Hierfür hat die Alpen-Initiative den Plan «Klimaneutraler Güterverkehr bis ins Jahr 2035» erstellt, mit welchem der gesamte Güterverkehr in drei Phasen klimaneutral gemacht werden soll. Was bedeutet das konkret?


DB: Die Menge der transportierten Güter muss markant zurückgehen. Deutlich mehr Güter sollen mit der Bahn statt mit Last- und Lieferwagen transportiert werden. Und die Städte und Agglomerationen brauchen effiziente Logistik-Konzepte. Es sind möglichst wenig Last- und Lieferwagen einzusetzen. Die wirklich notwendigen Fahrten auf der Strasse müssen klimaneutral und möglichst emissionsarm abgewickelt werden.


JP: Viele meinen, es gäbe ein allgemein gültiges Verlagerungsziel. Dem ist leider nicht so. Weil für den Güterverkehr in der Fläche verbindliche Regeln fehlen und die Schiene zu wenig gefördert wird, wandert immer mehr auf die Strasse. Das wollen und müssen wir ändern. Als ersten Umsetzungsschritt fordern wir ein verbindliches Verlagerungsziel für den gesamtschweizerischen Güterverkehr; ein ambitionierter Anteil des Güterverkehrs soll auf der Schiene abgewickelt werden. Wir wollen das Erfolgsrezept der Alpen-Initiative auf die ganze Schweiz anwenden und damit noch mehr Güter auf die Schiene bringen. Damit schützen wir unsere Gesundheit, das Klima und nicht zuletzt auch die besonders sensiblen Alpen.

Sei es der langsame Tourismus oder das nachhaltige Bauen: Wie gelingt ein nachhaltiger, auf die jeweilige Region angepasster Kulturwandel im Alpenraum?

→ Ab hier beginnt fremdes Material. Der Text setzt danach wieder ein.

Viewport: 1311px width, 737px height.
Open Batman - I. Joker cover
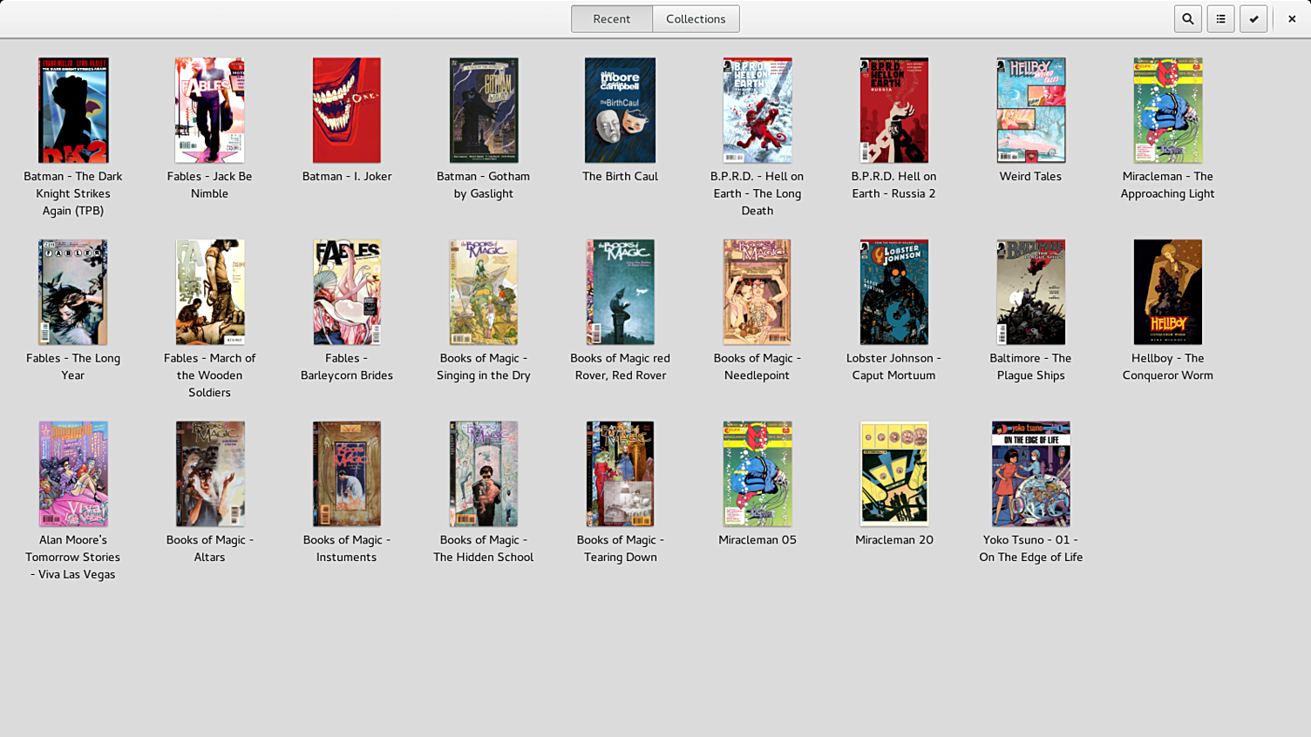346,111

JP: Wir müssen in einem Vierteljahrhundert faktisch eine industrielle Revolution hinkriegen, um rechtzeitig bei Netto Null zu sein. Der Alpenraum kann dies nicht allein stemmen, sondern braucht Unterstützung durch den Bund in Form grosser Investitionen. Wir brauchen eine mutige Politik, die dem Klimawandel entschlossen entgegentritt und auch vor unbeliebten Entscheidungen nicht zurückschreckt. Ebenso vonnöten ist die Beteiligung der Bürger:innen und das Know-how von Fachexpert:innen. Die Klimaneutralität ist eine kollektive Aufgabe unserer Generation.

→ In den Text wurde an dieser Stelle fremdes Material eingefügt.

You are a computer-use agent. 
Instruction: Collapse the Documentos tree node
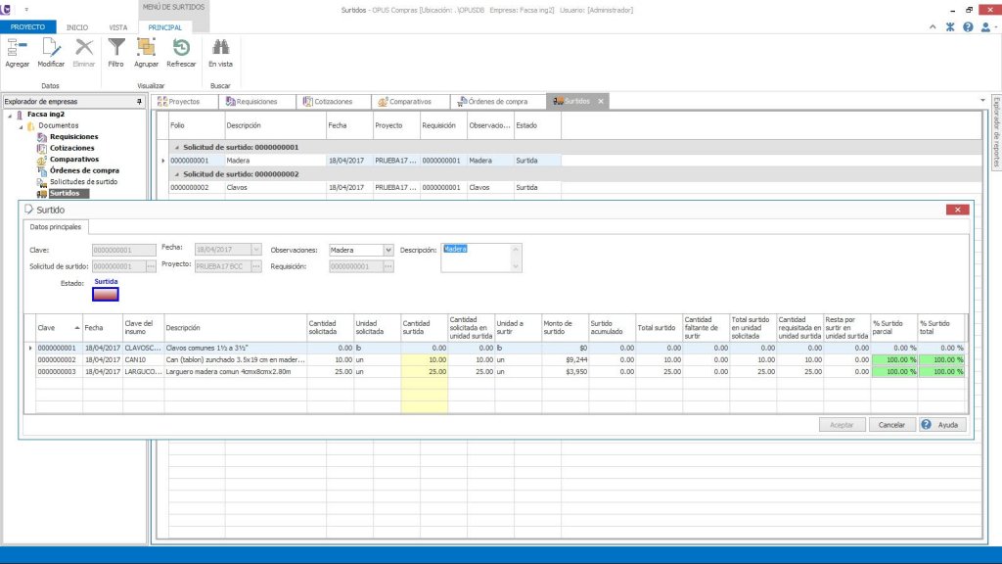[21, 125]
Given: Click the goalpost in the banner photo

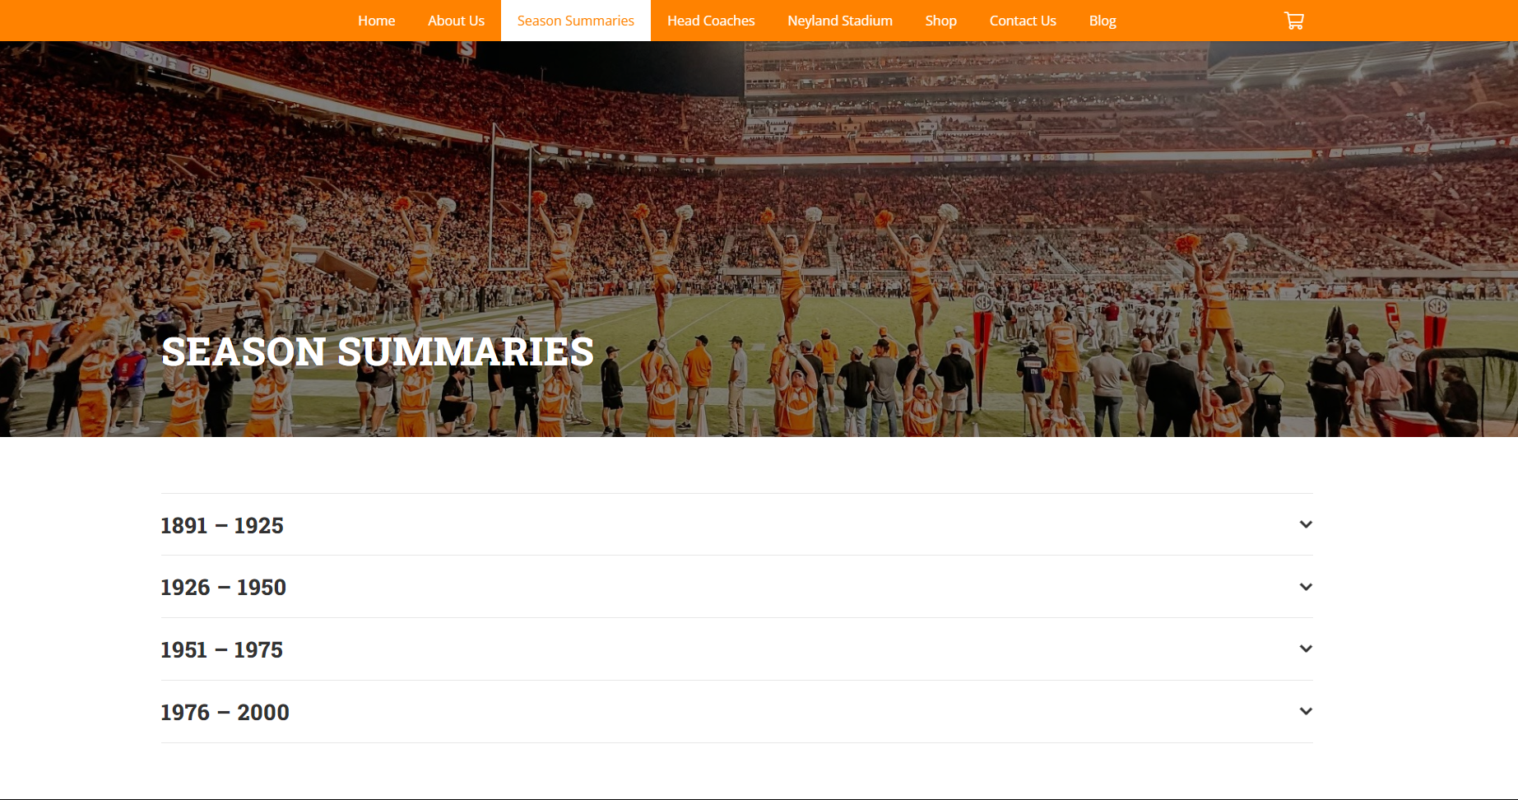Looking at the screenshot, I should pyautogui.click(x=510, y=198).
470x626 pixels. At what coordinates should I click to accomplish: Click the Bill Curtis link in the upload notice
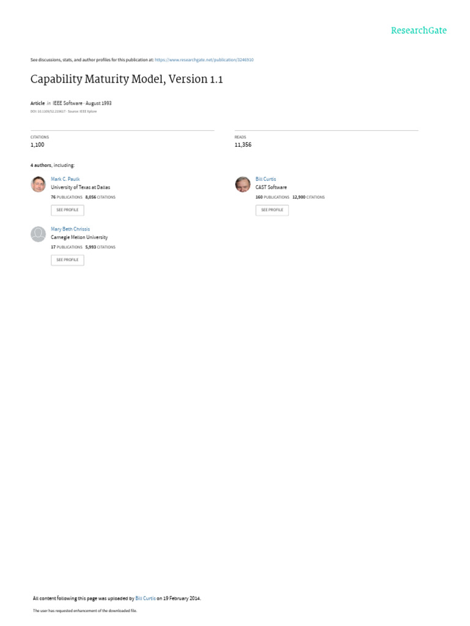146,598
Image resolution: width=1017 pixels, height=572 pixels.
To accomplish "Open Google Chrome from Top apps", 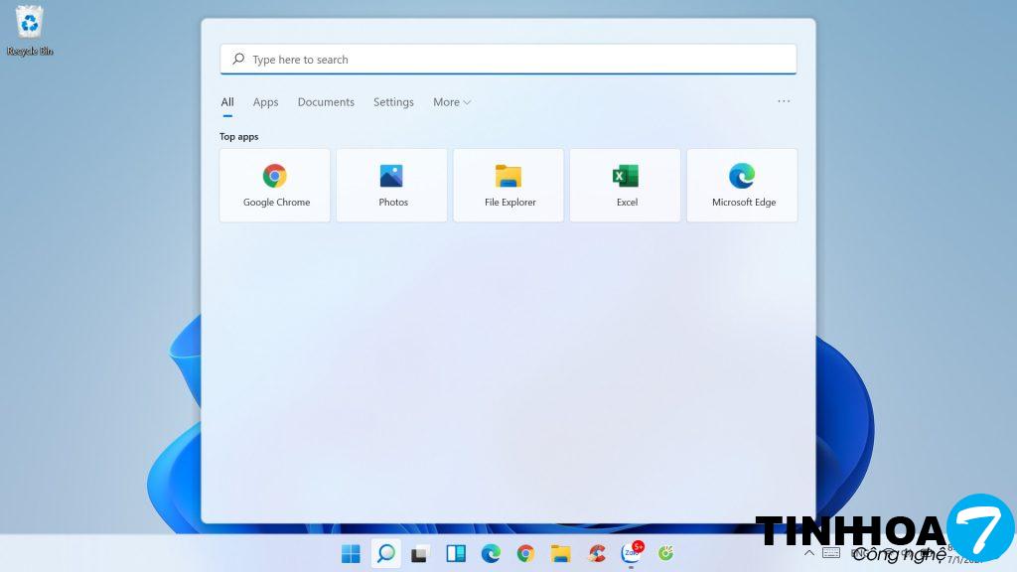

DB: Dieses kollektive Reflektieren über die Herausforderungen der Zeit finde ich extrem wichtig. Inspirierend war etwa die internationale «AlpenWoche» vom vergangenen Jahr, an der wir mit verschiedenen Alpenschutzorganisationen aus dem ganzen Alpenbogen an der Zukunft der Alpen gearbeitet haben. Gemeinsam wurde die Forderung erarbeitet, dass der Verkehr in und durch die Alpen bereits 2040 klimaneutral sein muss. Wer besonders betroffen ist – die Bevölkerung vor Ort – hat auch das Recht, besondere Hebel in Bewegung zu setzen.


Um Klimaneutralität zu erreichen, braucht es also ein kollektives Umdenken in den Bereichen Energie, Wirtschaft, Tourismus und Raumplanung. Wie kann das erreicht werden?

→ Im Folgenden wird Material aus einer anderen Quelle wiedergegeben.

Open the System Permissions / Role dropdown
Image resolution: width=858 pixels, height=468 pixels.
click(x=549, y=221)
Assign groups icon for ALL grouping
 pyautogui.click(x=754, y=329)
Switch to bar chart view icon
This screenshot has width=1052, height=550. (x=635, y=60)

JP: Wirtschaftlich muss der Alpenraum künftig überleben können, ohne zu stark auf den Wintertourismus angewiesen zu sein. Wir müssen mehr auf einen ressourcenschonenden Sommertourismus in den Alpen setzen, der nicht zuletzt energieeffizienter als die Wintersaison ist. Mit dem Wanderprogramm der Alpen-Initiative beispielsweise zeigen wir interessierten Menschen die Schönheit der Alpen im Sommer abseits des Wintertourismus. Dann braucht es eine vernünftige Raumplanung. Einerseits müssen die öffentlichen Verkehrsverbindungen verbessert und ausgebaut, andererseits die Zersiedelung gestoppt werden, und zugleich braucht es genügend bezahlbaren Wohnraum in den Talschaften. Die Zweitwohnungsgesetzgebung ist darum wohl im Interesse der Einheimischen zu verschärfen.

Jon Pult. Foto: Marco Volken.

DB: Mein Heimat- und Wohnkanton ist mit dem total zersiedelten Talkessel Schwyz ein abschreckendes Negativbeispiel in Sachen Raumplanung. Vergangene Sünden müssen wir nun auf verschiedenen Ebenen wieder wettmachen. Bei Neubauten können wir zum Beispiel stärker auf Holz setzen. Unsere Schweiz hat viel Wald. Der Einsatz von Materialien, die direkt vor unserer Haustüre wachsen, fördert die Kreislaufwirtschaft und verhindert unnötige Transportwege, und ist deutlich klima- und umweltfreundlicher. Das Walliser Unternehmen «Auprès de mon arbre» verfolgt beispielsweise diesen Ansatz.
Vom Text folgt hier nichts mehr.